*** DATA FOR THIS EXERCISE

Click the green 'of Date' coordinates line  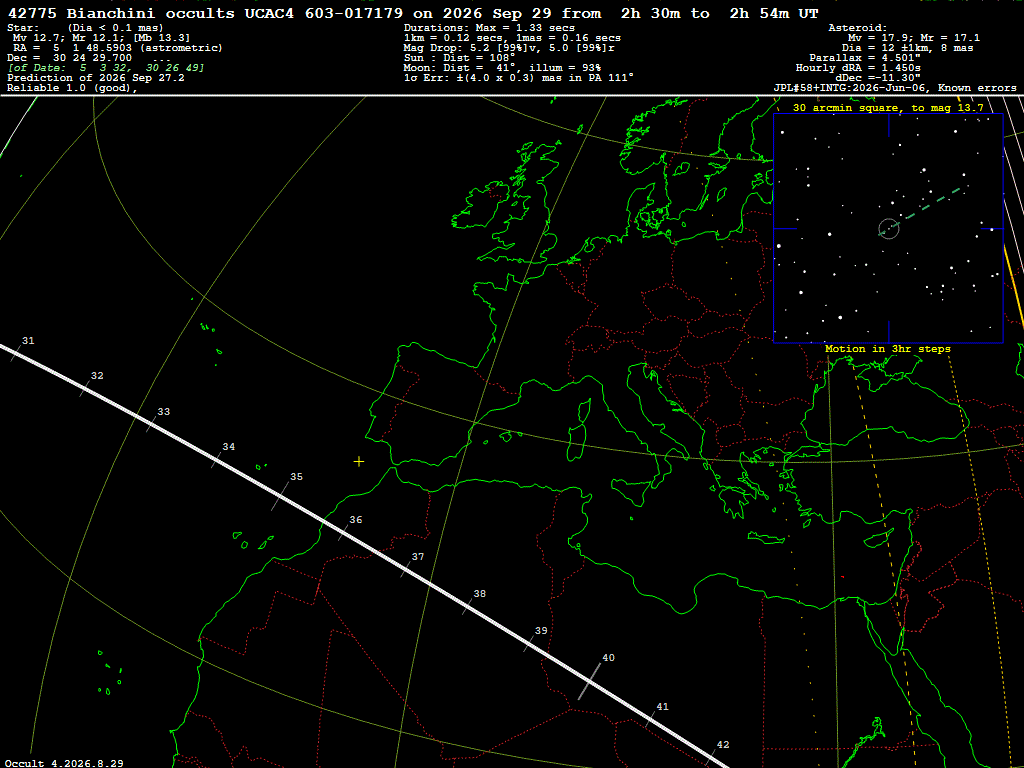pyautogui.click(x=106, y=68)
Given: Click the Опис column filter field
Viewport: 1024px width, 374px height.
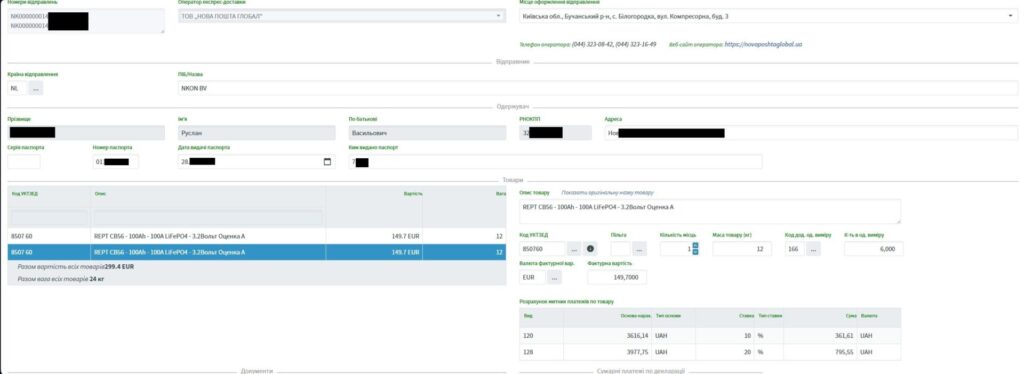Looking at the screenshot, I should (208, 218).
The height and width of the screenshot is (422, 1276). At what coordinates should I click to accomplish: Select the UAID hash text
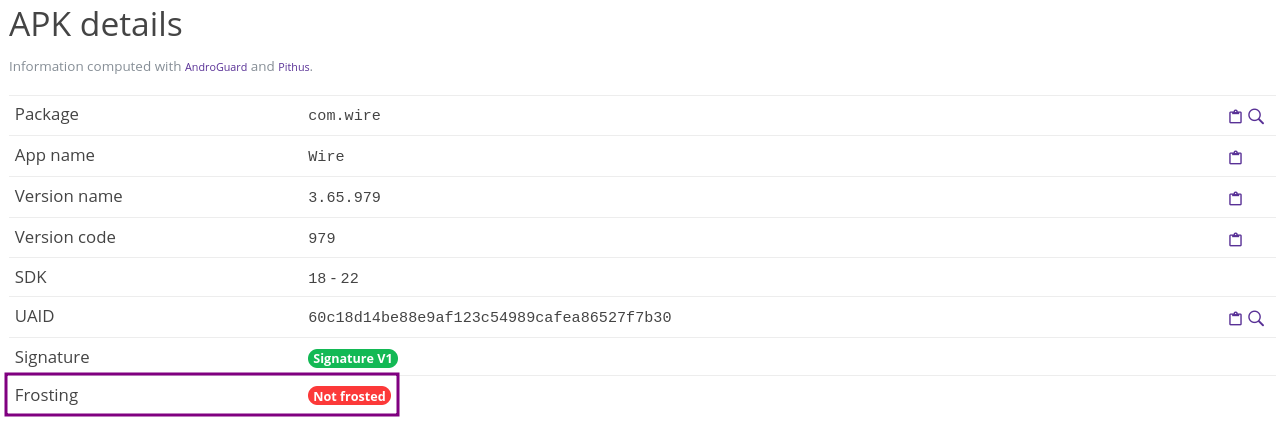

******

### THE EXERCISE
Render the data as a JSON list of strings, starting at the line that contains "Given: Click the Опис column filter field" and ending at the close of the data, with one string per line and blank lines omitted. Leave the pictures out of the list.

### TASK RESPONSE
[
  "Given: Click the Опис column filter field",
  "Viewport: 1024px width, 374px height.",
  "Looking at the screenshot, I should (208, 218).",
  "The height and width of the screenshot is (422, 1276). At what coordinates should I click to accomplish: Select the UAID hash text"
]